How Do You Determine Fair Market Value Of Commercial Property?

Before diving into determining a commercial property’s fair market value, we have to define what fair market value is. 

Fair market value is the estimated price at which a property or asset would sell for in an open market. It’s not a fixed or absolute number; it can fluctuate based on market conditions, economic factors, and other variables.

Let’s look at how to calculate fair market value and factors that impact the value of a commercial property. 

Top Methods of Determining Fair Market Value

Let’s first explore some common commercial real estate valuation models used to determine fair market value. Each valuation model has its pros and cons. The best approach depends on the property and the purpose of your valuation. 

Working with a valuation consultant who has commercial real estate experience, like Akrivis, is a great option. They can help you determine the best model to meet your needs. 

Cost Approach Valuation Model

This approach calculates the cost to replace or reproduce the property, factoring in depreciation. Expertswill analyze the land value and construction costs (including materials and labor) and then deduct depreciation to determine the property’s value.

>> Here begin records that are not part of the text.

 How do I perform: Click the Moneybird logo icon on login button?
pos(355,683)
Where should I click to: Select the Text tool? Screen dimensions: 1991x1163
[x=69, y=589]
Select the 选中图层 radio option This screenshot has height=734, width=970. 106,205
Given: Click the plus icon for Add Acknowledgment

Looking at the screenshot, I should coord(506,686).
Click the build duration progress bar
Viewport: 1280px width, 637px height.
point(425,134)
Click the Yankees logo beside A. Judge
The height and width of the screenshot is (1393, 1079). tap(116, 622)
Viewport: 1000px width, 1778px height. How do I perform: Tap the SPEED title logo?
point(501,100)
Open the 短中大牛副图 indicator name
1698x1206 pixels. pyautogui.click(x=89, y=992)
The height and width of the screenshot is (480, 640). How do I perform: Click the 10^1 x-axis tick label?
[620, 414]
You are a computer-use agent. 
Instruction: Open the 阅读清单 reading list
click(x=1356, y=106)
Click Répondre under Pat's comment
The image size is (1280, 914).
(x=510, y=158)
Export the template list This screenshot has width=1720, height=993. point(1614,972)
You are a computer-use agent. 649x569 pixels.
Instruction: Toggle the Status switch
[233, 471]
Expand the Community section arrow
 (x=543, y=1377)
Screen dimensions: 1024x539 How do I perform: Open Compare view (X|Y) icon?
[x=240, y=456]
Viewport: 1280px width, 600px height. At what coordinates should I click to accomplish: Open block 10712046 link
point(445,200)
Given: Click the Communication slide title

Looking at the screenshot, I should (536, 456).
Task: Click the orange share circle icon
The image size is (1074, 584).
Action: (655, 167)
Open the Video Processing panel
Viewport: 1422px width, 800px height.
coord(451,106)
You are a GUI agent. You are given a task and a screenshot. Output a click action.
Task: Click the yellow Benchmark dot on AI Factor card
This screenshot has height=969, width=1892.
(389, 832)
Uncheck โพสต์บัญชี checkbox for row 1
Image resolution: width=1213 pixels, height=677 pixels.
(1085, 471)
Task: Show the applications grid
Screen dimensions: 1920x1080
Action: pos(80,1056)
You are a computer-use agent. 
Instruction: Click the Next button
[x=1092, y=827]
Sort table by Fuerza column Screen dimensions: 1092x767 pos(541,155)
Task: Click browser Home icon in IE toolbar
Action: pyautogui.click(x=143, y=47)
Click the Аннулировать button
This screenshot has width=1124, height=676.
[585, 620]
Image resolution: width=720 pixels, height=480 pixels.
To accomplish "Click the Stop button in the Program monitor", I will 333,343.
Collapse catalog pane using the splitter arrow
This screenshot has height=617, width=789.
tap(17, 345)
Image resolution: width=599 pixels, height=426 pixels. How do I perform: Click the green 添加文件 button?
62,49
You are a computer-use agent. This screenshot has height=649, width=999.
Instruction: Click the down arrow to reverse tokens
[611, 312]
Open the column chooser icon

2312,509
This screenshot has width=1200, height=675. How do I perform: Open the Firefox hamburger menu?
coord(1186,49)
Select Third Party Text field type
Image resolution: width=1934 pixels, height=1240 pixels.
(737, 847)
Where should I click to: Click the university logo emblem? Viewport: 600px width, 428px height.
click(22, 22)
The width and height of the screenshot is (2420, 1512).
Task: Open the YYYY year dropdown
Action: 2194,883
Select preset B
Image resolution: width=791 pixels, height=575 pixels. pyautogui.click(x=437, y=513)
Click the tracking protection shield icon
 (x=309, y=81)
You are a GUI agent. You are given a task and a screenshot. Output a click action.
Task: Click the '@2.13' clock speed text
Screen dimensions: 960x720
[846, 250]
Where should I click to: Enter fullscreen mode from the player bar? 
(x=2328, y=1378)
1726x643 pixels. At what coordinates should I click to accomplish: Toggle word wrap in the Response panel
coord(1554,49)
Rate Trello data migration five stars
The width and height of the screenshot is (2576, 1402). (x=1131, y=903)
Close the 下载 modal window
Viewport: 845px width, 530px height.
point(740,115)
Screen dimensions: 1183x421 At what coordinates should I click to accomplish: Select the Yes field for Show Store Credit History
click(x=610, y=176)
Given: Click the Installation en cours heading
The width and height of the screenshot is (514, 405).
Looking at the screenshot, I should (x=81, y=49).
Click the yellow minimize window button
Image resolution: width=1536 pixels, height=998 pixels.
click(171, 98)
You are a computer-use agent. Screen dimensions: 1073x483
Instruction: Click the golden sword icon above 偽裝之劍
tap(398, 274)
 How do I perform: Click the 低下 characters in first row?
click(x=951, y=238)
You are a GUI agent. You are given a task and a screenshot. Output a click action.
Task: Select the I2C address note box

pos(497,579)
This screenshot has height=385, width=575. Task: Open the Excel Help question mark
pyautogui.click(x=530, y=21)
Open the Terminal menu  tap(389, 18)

Sales Comparison Valuation Model

This method involves analyzing recent sales of similar properties to derive the value of the subject property. Experts identify comparable properties, adjust for differences, and arrive at a professional opinion of fair market value.

Income Capitalization Approach Valuation Model

With this method, the income a commercial property generates is a significant determinant of its value. By estimating potential income and subtracting expenses, investors calculate the net operating income (NOI). Then, the NOI is divided by a capitalization rate to arrive at fair market value.

Factors Influencing the Value of Your Commercial Property

As noted, market value is not fixed or absolute. Let’s look at a few factors that can impact the market value of your commercial property. 

Location and accessibility

You’ve probably heard the real estate slogan “location, location, location.” There’s no doubt that location can play a significant role in the overall value of your commercial property. 

For example, a prime location in a bustling commercial district or near transportation hubs can elevate value. These areas see increased foot traffic and have good visibility, making them an ideal spot for many commercial ventures. 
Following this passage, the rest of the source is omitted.